Joseph Kabila, ancien président de la République démocratique du Congo. Photo Archives. Droits : © AFP
Rebondissement dans l’affaire opposant la République démocratique du Congo à l’ancien président Joseph Kabila devant la Haute Cour militaire. L’audience de ce vendredi 19 septembre 2025, pourtant initialement consacrée à l’audition des témoins à charge, a finalement été réorientée. Les avocats de la partie civile, représentant l’État congolais, ont renoncé à présenter les témoins, invoquant des raisons de sécurité.
S’adressant à la Cour, l’un des avocats de la République a suggéré que « nous pouvons nous-mêmes apporter les développements pour que ce qui est suffisamment établi dans le chef du prévenu rencontre votre conviction ».

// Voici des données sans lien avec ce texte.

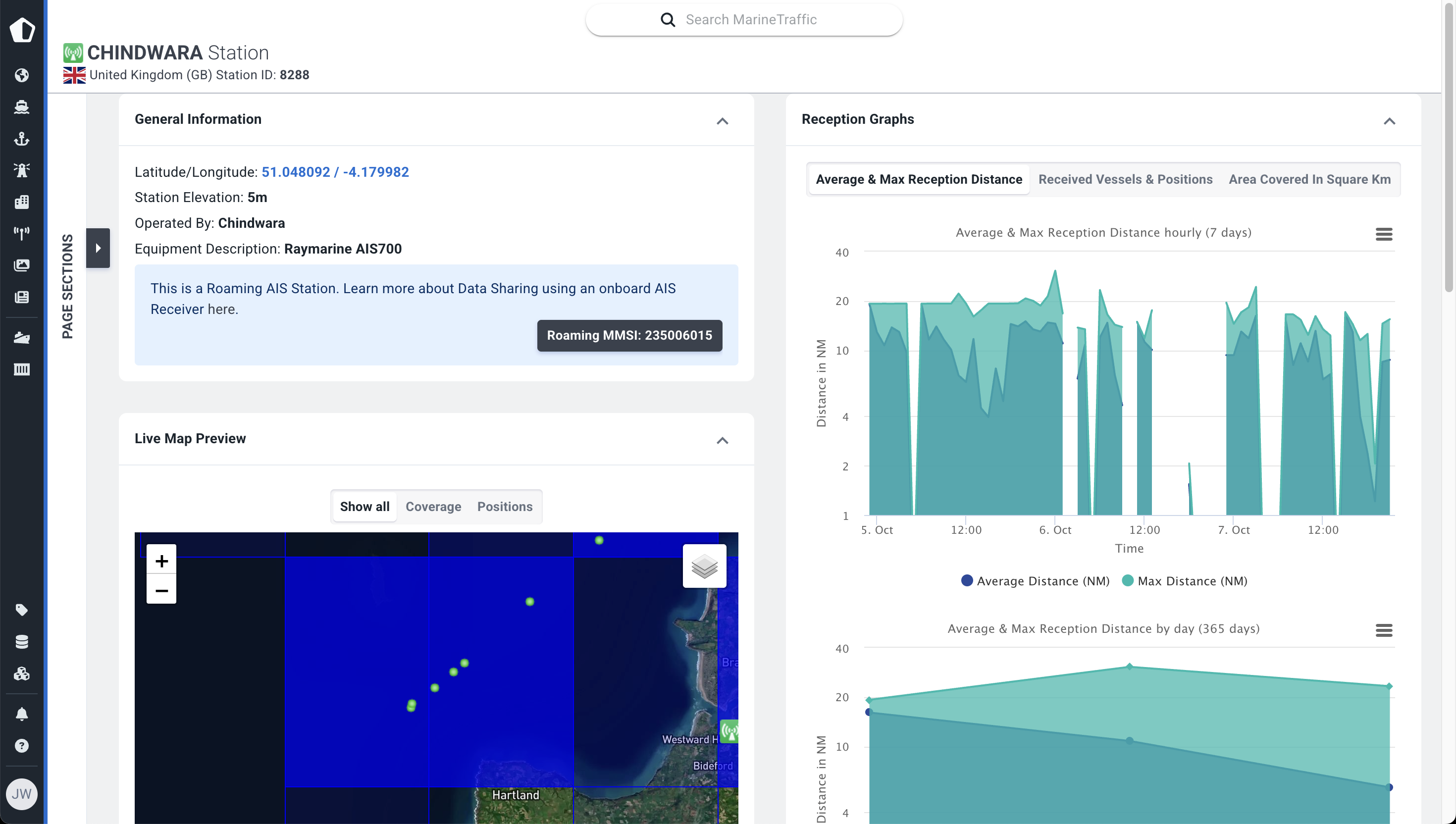
Task: Zoom in on the live map
Action: [161, 561]
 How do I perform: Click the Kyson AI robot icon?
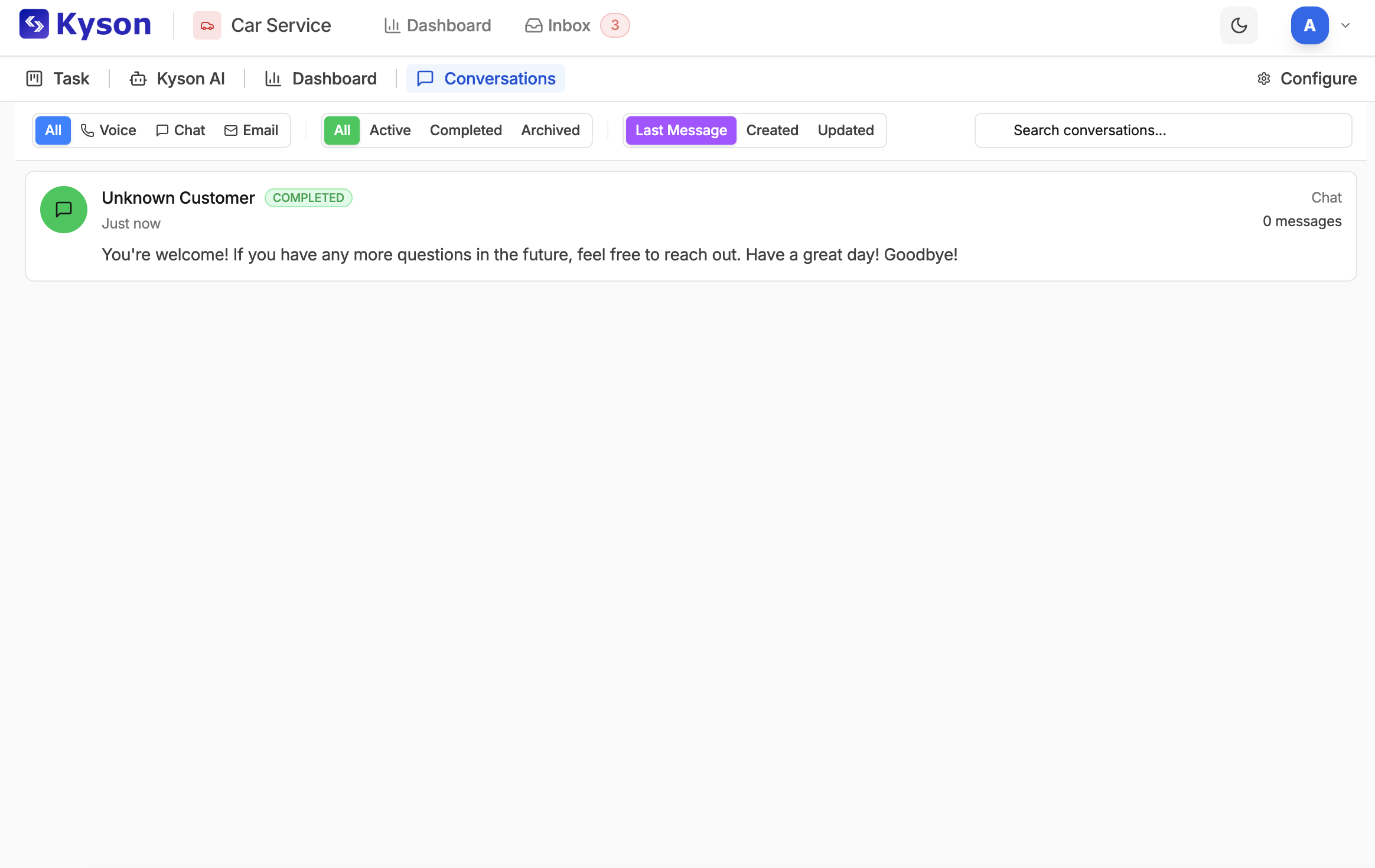tap(138, 79)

Dans la foulée, la partie civile a sollicité la requalification de l’infraction de trahison en espionnage, en s’appuyant sur des déclarations anciennes d’acteurs politiques qui attribuaient une nationalité rwandaise à Joseph Kabila. Elle a également requis l’aggravation de la peine.

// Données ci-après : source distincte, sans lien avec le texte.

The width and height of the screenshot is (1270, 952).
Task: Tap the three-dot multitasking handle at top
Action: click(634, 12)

« Ne condamnez pas Joseph Kabila à la peine de mort. Condamnez-le plutôt à la prison à vie, afin qu’il puisse avoir la visite des survivants des victimes et être confronté aux conséquences de ses actes », a plaidé un autre avocat, cité par nos confrères à Kinshasa. La partie civile a par ailleurs réclamé 30 milliards USD de dommages et intérêts.
L’affaire a été prise en délibéré, la Cour ayant annoncé que l’arrêt sera rendu dans le délai légal.

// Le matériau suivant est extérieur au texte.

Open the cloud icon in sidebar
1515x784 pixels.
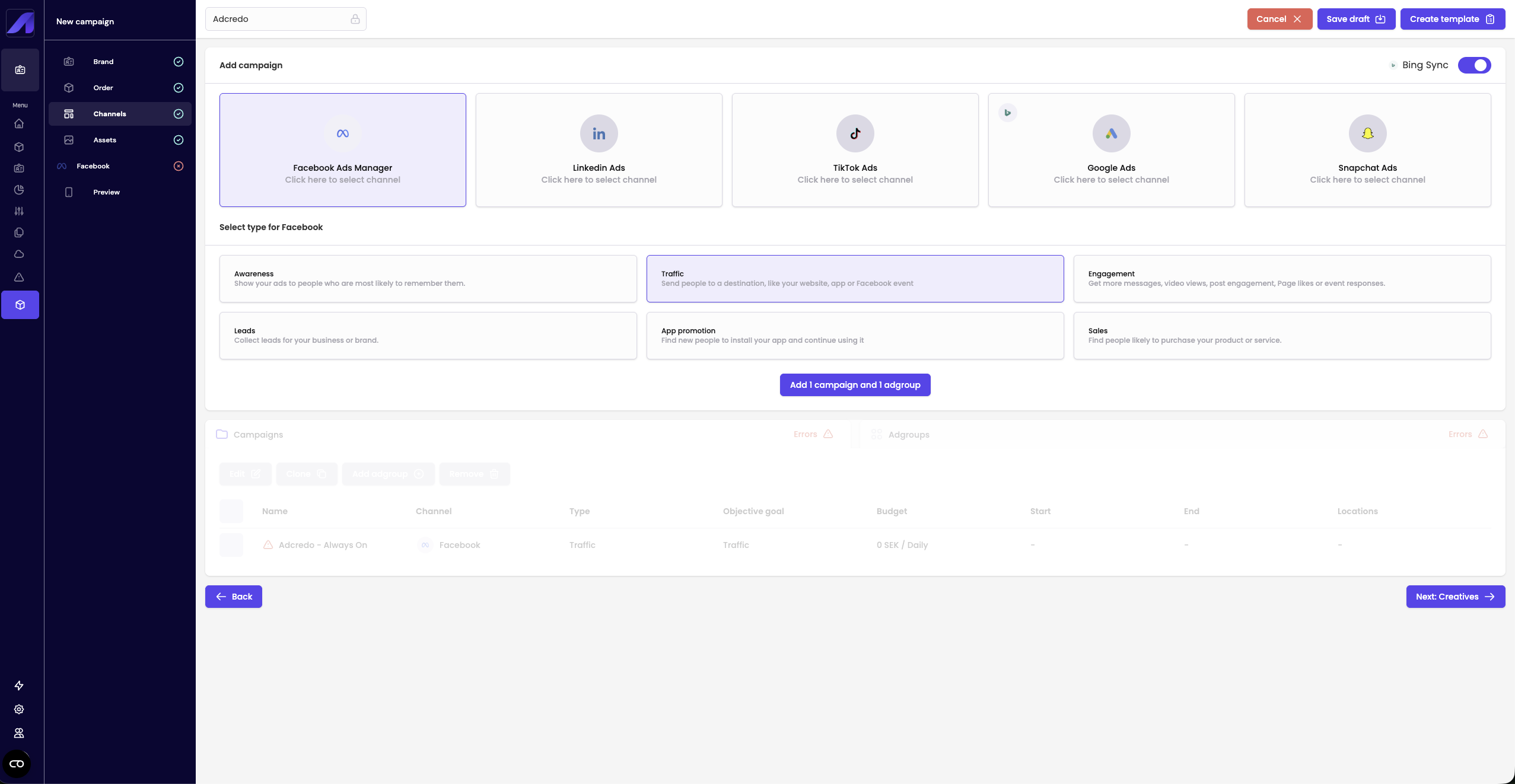click(x=19, y=254)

Joseph Kabila est poursuivi pour des faits présumés de collusion avec le groupe armé AFC/M23, actif dans l’est de la RDC. Les charges retenues incluent la trahison, la participation à un mouvement insurrectionnel, ainsi que des crimes de guerre et crimes contre l’humanité. L’ancien chef de l’État a toujours rejeté en bloc l’ensemble des accusations.